As the 2020 election season heats up, voters’ priorities are coming into sharper focus. As in years past, there is a great divergence in what each party ranks as its top issues. Earlier this year, the Pew Research Center found that Republicans identify terrorism, the economy, Social Security, immigration, and the military as their five greatest concerns. Democrats prioritize health care, education, the environment, Medicare, and the poor and needy above all. According to a Gallup poll in April, Democrats responded that addressing “government/poor leadership” was Job #1, while GOP backers said immigration was the nation’s most important problem.

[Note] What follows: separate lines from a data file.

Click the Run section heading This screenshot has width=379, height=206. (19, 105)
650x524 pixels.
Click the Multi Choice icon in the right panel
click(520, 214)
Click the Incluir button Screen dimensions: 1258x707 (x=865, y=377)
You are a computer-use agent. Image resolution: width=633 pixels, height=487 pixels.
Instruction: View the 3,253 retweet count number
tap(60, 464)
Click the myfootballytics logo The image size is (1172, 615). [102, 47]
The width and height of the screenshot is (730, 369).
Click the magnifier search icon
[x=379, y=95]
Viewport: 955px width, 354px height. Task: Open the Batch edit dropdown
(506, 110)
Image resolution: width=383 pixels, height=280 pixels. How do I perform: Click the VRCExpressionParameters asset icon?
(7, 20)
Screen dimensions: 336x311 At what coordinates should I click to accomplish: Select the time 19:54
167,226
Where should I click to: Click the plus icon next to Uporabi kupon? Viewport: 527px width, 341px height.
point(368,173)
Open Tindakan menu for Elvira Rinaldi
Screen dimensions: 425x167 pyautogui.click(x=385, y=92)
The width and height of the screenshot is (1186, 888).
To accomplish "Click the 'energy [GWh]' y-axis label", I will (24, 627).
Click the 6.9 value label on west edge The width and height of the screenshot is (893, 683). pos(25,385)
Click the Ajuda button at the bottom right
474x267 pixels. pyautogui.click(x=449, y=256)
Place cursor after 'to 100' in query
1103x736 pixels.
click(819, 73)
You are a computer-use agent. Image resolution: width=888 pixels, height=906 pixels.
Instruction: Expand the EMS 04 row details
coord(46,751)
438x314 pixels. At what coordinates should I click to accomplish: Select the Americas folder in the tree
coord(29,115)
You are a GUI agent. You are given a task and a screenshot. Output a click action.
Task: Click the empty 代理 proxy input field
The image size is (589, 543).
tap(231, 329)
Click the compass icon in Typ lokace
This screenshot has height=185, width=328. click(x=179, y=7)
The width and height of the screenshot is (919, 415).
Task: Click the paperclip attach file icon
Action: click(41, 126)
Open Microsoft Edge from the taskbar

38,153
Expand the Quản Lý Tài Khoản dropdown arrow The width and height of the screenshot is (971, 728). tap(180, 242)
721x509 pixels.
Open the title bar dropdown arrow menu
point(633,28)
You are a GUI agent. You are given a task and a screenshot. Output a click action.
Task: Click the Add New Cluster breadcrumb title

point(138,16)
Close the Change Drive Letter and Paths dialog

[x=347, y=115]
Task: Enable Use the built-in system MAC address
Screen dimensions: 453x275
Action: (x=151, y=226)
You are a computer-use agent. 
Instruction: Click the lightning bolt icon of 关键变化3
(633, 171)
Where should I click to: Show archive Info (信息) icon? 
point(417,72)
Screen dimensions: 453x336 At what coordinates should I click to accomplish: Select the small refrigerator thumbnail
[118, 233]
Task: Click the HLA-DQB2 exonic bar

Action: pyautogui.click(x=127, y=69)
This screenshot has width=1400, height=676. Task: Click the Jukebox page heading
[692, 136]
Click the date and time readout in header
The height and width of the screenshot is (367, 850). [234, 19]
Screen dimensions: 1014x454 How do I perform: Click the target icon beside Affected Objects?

Nevertheless, that doesn’t mean there is unanimity across the Democratic base about either what to do or how to get it done. An April survey by Morning Consult, for example, revealed that Biden supporters put “seniors’ issues” atop their concerns, while health care rated first for backers of Sens. Bernie Sanders and Elizabeth Warren. And to be sure, the increasingly heated debates over the meaning and wisdom of policy proposals including “Medicare for All,” the “Green New Deal,” free college education and “decriminalization” of the border are producing sharp cleavages among Democratic Party activists. The result on Facebook, Twitter, and across social media is a war of words between the #BlueNoMatterWho crowd and those threatening to withhold their votes in November 2020 from any Democratic nominee they deem too “corporate” or “establishment.”
But while the party’s most energized supporters do battle over, say, the elimination of private health insurance or taking contributions from fossil fuel companies, Democrats may be missing the forest for the trees. That’s because in 2020, the single-most important domestic issue facing Democrats is the make-up of the federal courts. For all intents and purposes, nothing else comes close. If Donald Trump’s extreme makeover of U.S. district courts, appellate courts, and the Supreme Court is not halted and reversed, it won’t just be women’s reproductive rights and marriage equality facing immediate jeopardy. As recent decisions from Roberts Court and trends in conservative jurisprudence at all levels of the federal judiciary increasingly make clear, the entire legal framework for post-New Deal government in America is facing an existential threat.
To understand why, it’s essential to first grasp the magnitude of the conservative victory in its conquest of the judicial branch. The GOP’s multi-decade, multi-pronged strategy has delivered a production line of right-wing jurists recruited and groomed by the Federalist Society and other conservative organizations, all ready to be slotted into the seats left vacant by the Republicans’ unprecedented obstruction of Democratic presidents.